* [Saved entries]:
□ □ □ □ □ □ □

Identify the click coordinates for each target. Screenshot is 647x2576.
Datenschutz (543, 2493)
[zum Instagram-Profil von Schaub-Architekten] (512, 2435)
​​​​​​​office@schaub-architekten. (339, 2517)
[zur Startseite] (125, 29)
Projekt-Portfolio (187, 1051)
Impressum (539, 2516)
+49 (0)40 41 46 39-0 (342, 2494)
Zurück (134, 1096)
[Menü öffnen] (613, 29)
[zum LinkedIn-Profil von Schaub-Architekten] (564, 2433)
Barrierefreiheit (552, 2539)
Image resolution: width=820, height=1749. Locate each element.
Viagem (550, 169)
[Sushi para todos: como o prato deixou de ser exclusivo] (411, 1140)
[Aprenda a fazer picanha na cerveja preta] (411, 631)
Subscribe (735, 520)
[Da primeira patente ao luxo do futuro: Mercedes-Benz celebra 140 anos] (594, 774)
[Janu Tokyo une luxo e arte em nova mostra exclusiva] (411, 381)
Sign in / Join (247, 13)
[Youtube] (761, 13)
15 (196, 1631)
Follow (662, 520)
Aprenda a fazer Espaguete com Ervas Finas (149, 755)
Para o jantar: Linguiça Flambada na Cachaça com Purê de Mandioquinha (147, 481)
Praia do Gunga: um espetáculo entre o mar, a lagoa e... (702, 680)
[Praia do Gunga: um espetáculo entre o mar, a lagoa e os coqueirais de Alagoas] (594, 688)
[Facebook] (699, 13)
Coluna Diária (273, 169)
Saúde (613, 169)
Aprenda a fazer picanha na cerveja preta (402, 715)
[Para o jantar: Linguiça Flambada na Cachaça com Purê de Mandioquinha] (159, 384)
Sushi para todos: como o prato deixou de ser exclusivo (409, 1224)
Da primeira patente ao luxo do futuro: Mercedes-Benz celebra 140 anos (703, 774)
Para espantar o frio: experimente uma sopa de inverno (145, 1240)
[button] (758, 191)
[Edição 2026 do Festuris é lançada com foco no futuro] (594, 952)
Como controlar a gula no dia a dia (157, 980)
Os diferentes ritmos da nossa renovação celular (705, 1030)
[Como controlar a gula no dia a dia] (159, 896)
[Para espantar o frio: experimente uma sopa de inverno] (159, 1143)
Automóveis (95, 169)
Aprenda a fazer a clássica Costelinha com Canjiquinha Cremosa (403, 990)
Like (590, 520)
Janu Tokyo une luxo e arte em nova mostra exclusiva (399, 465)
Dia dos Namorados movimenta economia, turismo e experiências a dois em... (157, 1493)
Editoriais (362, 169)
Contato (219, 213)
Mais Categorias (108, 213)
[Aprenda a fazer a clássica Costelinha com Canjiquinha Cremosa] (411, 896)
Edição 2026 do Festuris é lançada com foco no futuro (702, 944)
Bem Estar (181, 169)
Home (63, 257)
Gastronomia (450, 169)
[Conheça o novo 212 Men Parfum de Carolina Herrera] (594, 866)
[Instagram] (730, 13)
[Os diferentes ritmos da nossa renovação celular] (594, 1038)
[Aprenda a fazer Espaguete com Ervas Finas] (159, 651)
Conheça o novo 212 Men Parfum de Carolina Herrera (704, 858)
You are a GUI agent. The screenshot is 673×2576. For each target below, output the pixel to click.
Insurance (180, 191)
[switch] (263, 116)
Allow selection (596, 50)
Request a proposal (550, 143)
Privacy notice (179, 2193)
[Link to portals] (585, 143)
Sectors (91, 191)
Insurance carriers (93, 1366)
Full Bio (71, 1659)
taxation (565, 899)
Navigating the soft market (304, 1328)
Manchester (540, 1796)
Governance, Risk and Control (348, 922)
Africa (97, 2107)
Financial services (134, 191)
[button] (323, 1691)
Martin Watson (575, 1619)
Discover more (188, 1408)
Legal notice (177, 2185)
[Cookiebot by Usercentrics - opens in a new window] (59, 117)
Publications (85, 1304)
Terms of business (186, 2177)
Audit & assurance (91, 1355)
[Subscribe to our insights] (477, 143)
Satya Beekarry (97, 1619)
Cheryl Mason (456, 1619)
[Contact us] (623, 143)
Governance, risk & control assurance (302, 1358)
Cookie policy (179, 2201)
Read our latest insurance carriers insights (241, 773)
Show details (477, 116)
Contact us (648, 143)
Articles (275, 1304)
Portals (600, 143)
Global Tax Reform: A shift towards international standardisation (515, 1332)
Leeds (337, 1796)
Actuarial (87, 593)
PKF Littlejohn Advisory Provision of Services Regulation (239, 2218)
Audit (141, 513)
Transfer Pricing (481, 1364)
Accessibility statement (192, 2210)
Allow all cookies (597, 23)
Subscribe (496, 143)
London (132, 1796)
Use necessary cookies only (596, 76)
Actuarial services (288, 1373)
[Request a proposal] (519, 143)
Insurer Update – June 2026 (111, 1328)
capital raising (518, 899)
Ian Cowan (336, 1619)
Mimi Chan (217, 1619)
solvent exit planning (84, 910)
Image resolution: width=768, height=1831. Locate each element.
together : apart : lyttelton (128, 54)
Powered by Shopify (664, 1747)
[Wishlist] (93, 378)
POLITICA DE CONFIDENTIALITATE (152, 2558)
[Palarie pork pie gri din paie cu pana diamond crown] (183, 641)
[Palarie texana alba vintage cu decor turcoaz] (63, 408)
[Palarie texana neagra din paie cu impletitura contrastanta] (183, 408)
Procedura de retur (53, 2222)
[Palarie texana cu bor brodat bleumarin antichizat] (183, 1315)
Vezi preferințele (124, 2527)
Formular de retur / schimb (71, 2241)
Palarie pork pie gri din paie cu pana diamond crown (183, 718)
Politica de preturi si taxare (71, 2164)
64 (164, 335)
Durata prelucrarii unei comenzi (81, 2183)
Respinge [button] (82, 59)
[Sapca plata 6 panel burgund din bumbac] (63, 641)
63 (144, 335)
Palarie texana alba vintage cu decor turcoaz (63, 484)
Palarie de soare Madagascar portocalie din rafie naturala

□ □ □ □ □ □ □

* [Activity]: The entries above hold the needed span. Transcribe exactly the lines from the one with "Portals (600, 143)" to the one with "London (132, 1796)", both included.

* [Written response]:
Portals (600, 143)
Global Tax Reform: A shift towards international standardisation (515, 1332)
Leeds (337, 1796)
Actuarial (87, 593)
PKF Littlejohn Advisory Provision of Services Regulation (239, 2218)
Audit (141, 513)
Transfer Pricing (481, 1364)
Accessibility statement (192, 2210)
Allow all cookies (597, 23)
Subscribe (496, 143)
London (132, 1796)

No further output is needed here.